§ **What is being asked**:
In the entries that follow, identify the line containing "Where should I click to: Select" and return it together with all later lines, exactly as they appear.

*** Data ***

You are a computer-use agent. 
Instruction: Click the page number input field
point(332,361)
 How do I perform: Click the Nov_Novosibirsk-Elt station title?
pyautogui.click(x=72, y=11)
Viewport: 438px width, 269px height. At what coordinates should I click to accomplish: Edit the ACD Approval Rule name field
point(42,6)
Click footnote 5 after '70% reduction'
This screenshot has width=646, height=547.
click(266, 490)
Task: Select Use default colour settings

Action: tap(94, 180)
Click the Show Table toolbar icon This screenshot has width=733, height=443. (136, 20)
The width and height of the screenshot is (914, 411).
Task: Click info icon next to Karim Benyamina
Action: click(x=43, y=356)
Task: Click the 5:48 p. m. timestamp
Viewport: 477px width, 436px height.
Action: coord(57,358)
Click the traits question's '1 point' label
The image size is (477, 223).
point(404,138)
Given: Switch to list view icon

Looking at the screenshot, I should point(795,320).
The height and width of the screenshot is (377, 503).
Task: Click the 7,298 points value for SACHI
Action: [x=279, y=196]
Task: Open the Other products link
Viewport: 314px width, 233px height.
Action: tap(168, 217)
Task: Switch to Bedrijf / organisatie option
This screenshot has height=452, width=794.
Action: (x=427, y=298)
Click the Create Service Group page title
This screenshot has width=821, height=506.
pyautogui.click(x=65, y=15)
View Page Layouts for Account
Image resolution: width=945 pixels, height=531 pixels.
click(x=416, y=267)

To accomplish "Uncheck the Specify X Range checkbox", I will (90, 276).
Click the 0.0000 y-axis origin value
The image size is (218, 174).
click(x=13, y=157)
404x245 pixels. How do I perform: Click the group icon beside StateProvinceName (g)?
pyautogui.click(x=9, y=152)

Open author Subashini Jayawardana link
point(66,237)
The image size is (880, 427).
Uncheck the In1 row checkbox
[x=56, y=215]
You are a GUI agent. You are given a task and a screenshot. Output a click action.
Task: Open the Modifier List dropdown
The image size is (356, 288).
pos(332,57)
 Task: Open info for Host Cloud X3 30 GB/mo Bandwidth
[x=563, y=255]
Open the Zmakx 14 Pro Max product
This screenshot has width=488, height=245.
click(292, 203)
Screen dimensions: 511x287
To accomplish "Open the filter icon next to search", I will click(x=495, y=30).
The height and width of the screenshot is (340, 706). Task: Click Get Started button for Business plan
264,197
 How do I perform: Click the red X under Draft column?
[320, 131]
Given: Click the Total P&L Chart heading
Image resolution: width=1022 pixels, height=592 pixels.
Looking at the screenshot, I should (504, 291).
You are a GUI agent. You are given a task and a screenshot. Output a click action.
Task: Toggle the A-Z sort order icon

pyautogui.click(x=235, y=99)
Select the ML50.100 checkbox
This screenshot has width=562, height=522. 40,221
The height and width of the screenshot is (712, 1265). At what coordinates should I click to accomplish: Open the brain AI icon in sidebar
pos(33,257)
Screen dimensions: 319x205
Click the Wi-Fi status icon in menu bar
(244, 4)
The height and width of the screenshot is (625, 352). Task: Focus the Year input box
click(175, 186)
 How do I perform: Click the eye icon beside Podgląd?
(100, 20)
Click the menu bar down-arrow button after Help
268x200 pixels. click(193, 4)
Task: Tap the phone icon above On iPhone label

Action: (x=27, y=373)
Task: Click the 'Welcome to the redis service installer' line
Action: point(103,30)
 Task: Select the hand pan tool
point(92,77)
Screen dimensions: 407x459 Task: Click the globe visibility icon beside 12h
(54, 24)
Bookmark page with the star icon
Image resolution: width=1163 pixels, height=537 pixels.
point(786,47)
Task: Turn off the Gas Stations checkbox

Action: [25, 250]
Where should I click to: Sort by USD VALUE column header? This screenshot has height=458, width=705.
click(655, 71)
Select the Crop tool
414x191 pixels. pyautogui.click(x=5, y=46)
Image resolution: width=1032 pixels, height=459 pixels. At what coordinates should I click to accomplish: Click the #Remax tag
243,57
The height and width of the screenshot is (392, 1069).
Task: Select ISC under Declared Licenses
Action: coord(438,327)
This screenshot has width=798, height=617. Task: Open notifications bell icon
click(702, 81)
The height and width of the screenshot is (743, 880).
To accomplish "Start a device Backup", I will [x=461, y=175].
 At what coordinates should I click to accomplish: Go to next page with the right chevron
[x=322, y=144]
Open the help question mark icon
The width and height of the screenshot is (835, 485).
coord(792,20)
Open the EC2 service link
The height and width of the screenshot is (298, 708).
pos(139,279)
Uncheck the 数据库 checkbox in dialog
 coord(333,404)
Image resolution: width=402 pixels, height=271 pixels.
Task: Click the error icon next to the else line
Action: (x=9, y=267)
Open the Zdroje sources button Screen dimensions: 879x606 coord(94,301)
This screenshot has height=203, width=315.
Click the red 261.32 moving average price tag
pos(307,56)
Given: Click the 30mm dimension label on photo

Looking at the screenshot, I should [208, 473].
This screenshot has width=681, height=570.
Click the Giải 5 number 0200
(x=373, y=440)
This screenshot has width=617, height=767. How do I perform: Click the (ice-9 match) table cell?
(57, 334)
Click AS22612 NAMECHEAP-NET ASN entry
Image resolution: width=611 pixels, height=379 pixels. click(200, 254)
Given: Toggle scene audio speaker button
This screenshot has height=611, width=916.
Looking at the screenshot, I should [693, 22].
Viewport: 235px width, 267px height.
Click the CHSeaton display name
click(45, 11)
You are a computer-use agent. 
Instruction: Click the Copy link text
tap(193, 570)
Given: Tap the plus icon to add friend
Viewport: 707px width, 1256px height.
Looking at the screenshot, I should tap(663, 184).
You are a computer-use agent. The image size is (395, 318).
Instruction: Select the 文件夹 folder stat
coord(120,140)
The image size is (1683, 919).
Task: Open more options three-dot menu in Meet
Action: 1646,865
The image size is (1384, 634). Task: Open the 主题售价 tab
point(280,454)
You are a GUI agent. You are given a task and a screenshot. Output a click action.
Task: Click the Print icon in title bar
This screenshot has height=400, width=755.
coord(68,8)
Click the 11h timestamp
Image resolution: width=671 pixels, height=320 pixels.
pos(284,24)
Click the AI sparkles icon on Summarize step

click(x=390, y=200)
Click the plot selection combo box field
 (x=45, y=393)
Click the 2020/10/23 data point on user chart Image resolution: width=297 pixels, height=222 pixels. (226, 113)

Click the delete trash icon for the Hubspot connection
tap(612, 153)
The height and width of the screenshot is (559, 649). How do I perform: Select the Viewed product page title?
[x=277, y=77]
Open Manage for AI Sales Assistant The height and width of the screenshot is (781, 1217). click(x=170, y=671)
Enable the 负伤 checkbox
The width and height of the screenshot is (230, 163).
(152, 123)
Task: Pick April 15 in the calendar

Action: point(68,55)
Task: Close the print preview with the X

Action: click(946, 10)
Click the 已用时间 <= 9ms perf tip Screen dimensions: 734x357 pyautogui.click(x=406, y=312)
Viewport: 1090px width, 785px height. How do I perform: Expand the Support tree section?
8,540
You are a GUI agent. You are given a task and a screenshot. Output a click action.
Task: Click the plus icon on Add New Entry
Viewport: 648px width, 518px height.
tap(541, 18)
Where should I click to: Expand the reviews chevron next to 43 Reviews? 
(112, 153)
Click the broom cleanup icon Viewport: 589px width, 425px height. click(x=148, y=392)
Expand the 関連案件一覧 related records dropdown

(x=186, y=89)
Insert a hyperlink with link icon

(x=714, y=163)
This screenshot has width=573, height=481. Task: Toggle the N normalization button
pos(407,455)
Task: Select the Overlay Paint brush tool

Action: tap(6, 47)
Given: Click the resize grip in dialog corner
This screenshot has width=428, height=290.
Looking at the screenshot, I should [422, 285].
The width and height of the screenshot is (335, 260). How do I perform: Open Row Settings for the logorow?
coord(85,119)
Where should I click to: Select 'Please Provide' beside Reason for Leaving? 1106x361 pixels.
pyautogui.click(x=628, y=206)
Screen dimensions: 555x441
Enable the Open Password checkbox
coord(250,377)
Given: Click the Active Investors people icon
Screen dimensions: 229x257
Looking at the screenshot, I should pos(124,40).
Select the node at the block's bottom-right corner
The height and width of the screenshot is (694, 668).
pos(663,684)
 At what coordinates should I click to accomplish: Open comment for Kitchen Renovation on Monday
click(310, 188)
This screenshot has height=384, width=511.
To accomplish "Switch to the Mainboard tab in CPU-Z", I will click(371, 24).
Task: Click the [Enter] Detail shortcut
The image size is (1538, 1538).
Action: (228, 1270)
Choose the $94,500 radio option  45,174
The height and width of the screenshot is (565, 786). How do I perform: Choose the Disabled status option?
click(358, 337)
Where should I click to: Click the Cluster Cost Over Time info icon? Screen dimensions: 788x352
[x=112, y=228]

***

§ **Response**:
Where should I click to: Select 'Please Provide' beside Reason for Leaving? 1106x361 pixels.
pyautogui.click(x=628, y=206)
Screen dimensions: 555x441
Enable the Open Password checkbox
coord(250,377)
Given: Click the Active Investors people icon
Screen dimensions: 229x257
Looking at the screenshot, I should pos(124,40).
Select the node at the block's bottom-right corner
The height and width of the screenshot is (694, 668).
pos(663,684)
 At what coordinates should I click to accomplish: Open comment for Kitchen Renovation on Monday
click(310, 188)
This screenshot has height=384, width=511.
To accomplish "Switch to the Mainboard tab in CPU-Z", I will click(371, 24).
Task: Click the [Enter] Detail shortcut
The image size is (1538, 1538).
Action: (228, 1270)
Choose the $94,500 radio option  45,174
The height and width of the screenshot is (565, 786). How do I perform: Choose the Disabled status option?
click(358, 337)
Where should I click to: Click the Cluster Cost Over Time info icon? Screen dimensions: 788x352
[x=112, y=228]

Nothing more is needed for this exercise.